The ECB fears deflation. In the document “Price stability: Why is it important for you?” The ECB mentions 7 reasons why price stability as defined by the ECB, is important. I will discuss the arguments the ECB is using, in trying to convince people why prices increases of 2% on average per year are good for us. I conclude that these arguments cannot be used to reject price deflation.

Maintaining the HICP number just below 2% over the medium term is superfluous. In the long run, a change in the quantity of money supplied by the ECB, all things equal, will only be reflected in a change in the general level of prices. It will not cause permanent changes in real variables, such as real output or unemployment. The ECB policies are probably even counterproductive.


According to the ECB, price stability, as defined by the ECB, ‘makes it easier for people to identify changes in the prices of goods expressed in terms of other goods, since such changes are not concealed by fluctuations in the overall price level’.

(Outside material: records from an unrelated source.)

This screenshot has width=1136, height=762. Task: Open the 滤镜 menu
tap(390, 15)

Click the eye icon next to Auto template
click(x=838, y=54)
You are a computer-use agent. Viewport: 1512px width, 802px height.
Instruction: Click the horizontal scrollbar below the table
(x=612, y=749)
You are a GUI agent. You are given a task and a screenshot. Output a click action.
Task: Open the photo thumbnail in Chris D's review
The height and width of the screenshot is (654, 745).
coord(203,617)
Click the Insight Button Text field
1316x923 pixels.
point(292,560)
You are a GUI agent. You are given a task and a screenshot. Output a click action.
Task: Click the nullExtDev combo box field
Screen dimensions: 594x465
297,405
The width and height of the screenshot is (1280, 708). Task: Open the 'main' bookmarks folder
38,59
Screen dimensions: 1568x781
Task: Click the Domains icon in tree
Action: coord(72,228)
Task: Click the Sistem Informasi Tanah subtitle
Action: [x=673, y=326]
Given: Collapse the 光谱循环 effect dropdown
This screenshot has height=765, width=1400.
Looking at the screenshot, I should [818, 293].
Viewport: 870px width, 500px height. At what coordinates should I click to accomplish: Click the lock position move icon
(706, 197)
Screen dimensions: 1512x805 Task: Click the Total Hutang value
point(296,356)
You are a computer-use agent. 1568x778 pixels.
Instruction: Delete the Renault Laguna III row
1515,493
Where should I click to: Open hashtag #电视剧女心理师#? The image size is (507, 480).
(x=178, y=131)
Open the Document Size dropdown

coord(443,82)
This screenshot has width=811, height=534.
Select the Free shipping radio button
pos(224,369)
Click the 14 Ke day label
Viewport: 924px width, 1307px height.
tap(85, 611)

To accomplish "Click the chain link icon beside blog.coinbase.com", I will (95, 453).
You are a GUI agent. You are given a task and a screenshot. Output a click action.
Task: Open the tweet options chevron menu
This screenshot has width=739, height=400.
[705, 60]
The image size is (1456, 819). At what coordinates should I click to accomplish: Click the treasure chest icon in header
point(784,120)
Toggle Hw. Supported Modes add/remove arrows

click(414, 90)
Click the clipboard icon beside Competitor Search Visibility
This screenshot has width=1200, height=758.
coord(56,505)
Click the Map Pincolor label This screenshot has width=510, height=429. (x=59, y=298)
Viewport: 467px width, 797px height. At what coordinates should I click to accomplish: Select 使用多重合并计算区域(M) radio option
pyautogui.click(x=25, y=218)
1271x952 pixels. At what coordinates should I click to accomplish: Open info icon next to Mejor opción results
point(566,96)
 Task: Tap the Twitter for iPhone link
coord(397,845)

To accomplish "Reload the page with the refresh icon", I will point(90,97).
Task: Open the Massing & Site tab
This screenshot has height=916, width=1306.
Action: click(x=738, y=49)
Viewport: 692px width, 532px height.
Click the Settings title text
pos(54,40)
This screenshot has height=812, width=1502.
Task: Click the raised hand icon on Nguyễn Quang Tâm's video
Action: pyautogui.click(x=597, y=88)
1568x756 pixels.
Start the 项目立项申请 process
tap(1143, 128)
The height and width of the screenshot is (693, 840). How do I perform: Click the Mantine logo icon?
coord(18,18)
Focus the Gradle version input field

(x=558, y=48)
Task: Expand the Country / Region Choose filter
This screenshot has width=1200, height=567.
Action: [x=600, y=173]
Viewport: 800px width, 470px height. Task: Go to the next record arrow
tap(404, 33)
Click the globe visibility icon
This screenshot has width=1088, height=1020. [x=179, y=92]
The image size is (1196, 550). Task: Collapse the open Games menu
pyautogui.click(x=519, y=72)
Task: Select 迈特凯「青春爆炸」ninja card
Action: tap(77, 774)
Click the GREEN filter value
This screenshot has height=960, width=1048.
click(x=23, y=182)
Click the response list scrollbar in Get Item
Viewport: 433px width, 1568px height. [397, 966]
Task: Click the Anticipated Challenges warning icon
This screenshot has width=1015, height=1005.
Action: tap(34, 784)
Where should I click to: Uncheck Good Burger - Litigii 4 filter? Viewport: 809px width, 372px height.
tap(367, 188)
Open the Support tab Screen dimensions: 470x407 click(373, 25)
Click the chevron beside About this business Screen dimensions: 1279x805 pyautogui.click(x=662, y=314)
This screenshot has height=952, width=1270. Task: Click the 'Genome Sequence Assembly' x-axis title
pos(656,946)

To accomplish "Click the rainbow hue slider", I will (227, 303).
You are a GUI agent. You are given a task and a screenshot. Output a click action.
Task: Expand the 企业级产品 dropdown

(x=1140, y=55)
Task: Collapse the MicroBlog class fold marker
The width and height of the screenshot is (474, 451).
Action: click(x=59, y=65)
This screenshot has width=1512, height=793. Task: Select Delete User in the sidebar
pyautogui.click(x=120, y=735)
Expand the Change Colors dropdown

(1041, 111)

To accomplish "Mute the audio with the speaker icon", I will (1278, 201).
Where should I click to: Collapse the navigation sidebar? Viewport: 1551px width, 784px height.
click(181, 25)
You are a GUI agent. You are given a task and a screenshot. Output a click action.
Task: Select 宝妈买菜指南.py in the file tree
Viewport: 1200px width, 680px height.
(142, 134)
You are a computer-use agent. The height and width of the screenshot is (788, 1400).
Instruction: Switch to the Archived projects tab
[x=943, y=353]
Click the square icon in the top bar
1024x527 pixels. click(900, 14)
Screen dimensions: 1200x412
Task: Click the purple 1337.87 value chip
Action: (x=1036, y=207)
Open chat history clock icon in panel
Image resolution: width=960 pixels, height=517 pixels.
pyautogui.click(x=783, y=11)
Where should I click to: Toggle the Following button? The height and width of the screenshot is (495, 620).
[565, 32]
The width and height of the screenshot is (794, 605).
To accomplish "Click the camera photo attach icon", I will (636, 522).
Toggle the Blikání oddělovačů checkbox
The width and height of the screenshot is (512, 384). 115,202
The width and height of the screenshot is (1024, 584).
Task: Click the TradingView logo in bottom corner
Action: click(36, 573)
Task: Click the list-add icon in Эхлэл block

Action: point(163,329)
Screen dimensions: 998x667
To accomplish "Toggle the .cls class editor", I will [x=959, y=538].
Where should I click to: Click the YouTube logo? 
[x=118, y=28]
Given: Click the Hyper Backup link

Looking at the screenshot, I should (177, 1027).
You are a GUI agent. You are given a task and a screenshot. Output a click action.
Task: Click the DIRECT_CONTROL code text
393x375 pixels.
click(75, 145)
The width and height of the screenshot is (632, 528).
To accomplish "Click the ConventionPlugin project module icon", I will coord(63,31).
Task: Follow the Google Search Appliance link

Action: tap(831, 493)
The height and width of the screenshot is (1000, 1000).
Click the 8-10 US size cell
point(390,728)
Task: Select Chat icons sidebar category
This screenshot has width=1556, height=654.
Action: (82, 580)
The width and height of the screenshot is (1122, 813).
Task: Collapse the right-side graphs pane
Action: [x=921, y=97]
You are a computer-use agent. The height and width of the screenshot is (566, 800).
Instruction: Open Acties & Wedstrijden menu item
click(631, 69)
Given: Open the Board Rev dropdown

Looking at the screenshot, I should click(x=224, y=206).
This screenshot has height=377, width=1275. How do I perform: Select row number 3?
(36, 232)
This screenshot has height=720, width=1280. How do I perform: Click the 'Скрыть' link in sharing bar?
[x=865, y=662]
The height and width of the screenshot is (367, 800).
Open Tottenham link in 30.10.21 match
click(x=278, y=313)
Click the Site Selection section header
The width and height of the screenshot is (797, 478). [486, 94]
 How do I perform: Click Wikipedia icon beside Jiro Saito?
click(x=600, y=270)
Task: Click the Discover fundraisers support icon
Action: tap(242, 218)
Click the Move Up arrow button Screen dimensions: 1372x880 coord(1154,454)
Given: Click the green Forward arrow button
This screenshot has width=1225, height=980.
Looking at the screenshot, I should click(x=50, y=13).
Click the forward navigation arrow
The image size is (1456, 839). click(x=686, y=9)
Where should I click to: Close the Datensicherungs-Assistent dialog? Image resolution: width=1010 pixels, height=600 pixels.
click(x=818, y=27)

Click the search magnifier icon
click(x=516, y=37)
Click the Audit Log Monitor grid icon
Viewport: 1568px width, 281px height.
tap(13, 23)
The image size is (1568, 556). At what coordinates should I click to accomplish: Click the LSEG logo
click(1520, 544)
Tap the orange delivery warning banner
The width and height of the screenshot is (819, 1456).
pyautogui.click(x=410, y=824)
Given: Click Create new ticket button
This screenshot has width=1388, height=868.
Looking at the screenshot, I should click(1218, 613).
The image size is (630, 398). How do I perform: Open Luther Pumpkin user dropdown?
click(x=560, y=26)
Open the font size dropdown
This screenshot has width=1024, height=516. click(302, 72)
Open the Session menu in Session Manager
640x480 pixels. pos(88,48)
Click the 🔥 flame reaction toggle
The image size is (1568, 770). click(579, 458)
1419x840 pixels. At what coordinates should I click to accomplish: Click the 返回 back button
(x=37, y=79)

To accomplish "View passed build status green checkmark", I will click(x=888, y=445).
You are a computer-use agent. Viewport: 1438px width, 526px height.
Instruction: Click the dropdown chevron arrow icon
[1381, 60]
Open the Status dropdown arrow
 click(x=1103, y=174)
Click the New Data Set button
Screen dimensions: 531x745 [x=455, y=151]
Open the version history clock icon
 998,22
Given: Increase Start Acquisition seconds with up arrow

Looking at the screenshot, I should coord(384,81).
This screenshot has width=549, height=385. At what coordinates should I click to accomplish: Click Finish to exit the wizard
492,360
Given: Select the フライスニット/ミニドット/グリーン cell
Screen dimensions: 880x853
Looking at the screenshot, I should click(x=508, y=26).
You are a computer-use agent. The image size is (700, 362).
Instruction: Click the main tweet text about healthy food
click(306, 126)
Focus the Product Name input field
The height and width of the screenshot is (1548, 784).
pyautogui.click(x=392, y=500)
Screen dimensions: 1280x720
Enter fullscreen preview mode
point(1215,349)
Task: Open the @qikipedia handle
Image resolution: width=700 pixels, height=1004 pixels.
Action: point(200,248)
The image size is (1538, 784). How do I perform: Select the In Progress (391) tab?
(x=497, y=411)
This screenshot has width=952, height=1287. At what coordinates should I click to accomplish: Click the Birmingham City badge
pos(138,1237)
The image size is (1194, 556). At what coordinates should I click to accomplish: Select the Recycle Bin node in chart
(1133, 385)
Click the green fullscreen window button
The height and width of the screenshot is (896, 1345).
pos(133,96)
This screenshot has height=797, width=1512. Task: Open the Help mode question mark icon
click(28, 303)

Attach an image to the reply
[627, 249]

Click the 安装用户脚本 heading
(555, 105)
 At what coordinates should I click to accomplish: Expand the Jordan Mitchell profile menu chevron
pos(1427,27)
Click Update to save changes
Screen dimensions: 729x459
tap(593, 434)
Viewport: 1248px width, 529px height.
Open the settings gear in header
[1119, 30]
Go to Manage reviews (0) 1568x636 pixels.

This ECB statement is a very strange. It is the ECB’s ambition to adjust the general price level. The reason for ´fluctuations in the overall price level’ are monetary policies of the ECB. Without monetary policies, changing prices and especially changing relative prices are due to ever changing consumer preferences and changing supply conditions. In a free market, without the ECB interfering, there would not be a thing as ‘prices fluctuating overall’. In absence of a central bank increasing the money supply, prices would probably go down on average. But, once prices have the tendency of going down, the ECB will step in, aiming to increase the overall price level. Therefore, price developments are actually concealed by the monetary policies of the ECB. The sentence should read the other way around:

‘Price stability, aimed for by the ECB and their monetary policies, makes it more difficult for people to identify changes in the prices of goods expressed in terms of other goods, since such changes are concealed by fluctuations in the overall price level’.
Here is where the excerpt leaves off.